Letter of Recommendation: Dumb Robot Vacuums

My phone is a honey pot for Emirati hackers, my laptop is a 24/7 advertising consultant, and my TV remote has microphones that would’ve made the Stasi blush. But just above the tracking-induced grinding of my teeth, I can hear a pleasant sound at home: the reassuring droning and clunking sound of a robot butler, smart enough to make my floors slightly cleaner but far too stupid to do anything else. This bumbling gadget obeys me and me alone. If I press its single button, it dies, while another press resumes the slow, Sisyphean tidying. There is no power higher than me and my ability to press this button, no secret god or governor buried in the privacy policy I’ll never read, nothing inside it but my grime and its cheap Chinese circuits. It is quite literally the only gadget I trust.

I write about surveillance and privacy perils for a living, a consistently depressing beat with a requisite sense of quasi paranoia that I’ve started to bring home with me out of necessity. I knew I had a problem when earlier this year I spent an afternoon engaged in mortal combat with a television, hunkering down to sabotage the most expensive thing I owned. My Sony, like most TVs these days, was really engaged in two businesses. In one sense, the TV worked for my household, entertaining its inhabitants with daily streams of high-resolution trash; but quietly, it also worked for an invisible constellation of Sony’s business partners, vendors, subcontractors and any other third party who may someday line up at the behavioral data trough. Neutering my Sony required a miserable process of menu spelunking and software deletion that was about as user-friendly as the Apollo 11 lander. I realized then, drained from nothing more than tapping on a remote control, that my TV had somehow become my adversary.
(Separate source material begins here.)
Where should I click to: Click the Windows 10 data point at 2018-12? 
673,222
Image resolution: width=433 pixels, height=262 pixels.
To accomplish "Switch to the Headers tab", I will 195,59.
Shopping for a new toaster, new speakers, a new car, a microwave or even light bulbs entails not just comparing specifications and price tags but evaluating whether the convenience or enjoyment offered by the gadget will outweigh the chance that it’s going to spy on you. The spying — in the form of location tracking, browsing history, network usage, messaging metadata and a litany of other terms that might show up in an N.S.A. PowerPoint — is quite common if you want to live in the so-called smart home of today promised over so many decades of science fiction. If you want to taste the ripest fruits of 21st-century living, you’ll have to accept them from the hand of the behavioral advertising daemon Google and Madison Avenue have been summoning together since the start of the century.

But not my guileless vacuum cleaner, which can barely conspire to get in and out of a bathroom. Mine is the Eufy RoboVac 11S+, made by a sub-brand of Anker, a company best known for its cheap charger cables. I bought mine for around 130 bucks. It works fine, but more important, it’s as dumb as the dirt it accumulates in its puny storage tank. This is no idle concern. In 2017, Colin Angle, chief executive of the company that makes the Roomba, on which my Eufy is plainly based, raised privacy klaxons when he suggested the company might share the maps its robots generate while navigating their owners’ homes. The company says it doesn’t have plans to do so, but the point remains: Robot vacuums are yet another potential vector for corporate interests to suck data out of your house, along with the dust. This is American futurism’s great betrayal: The self-operating robo-servants promised in “The Jetsons” are here, but it turns out Rosie might also be conspiring to sell you laxative teas.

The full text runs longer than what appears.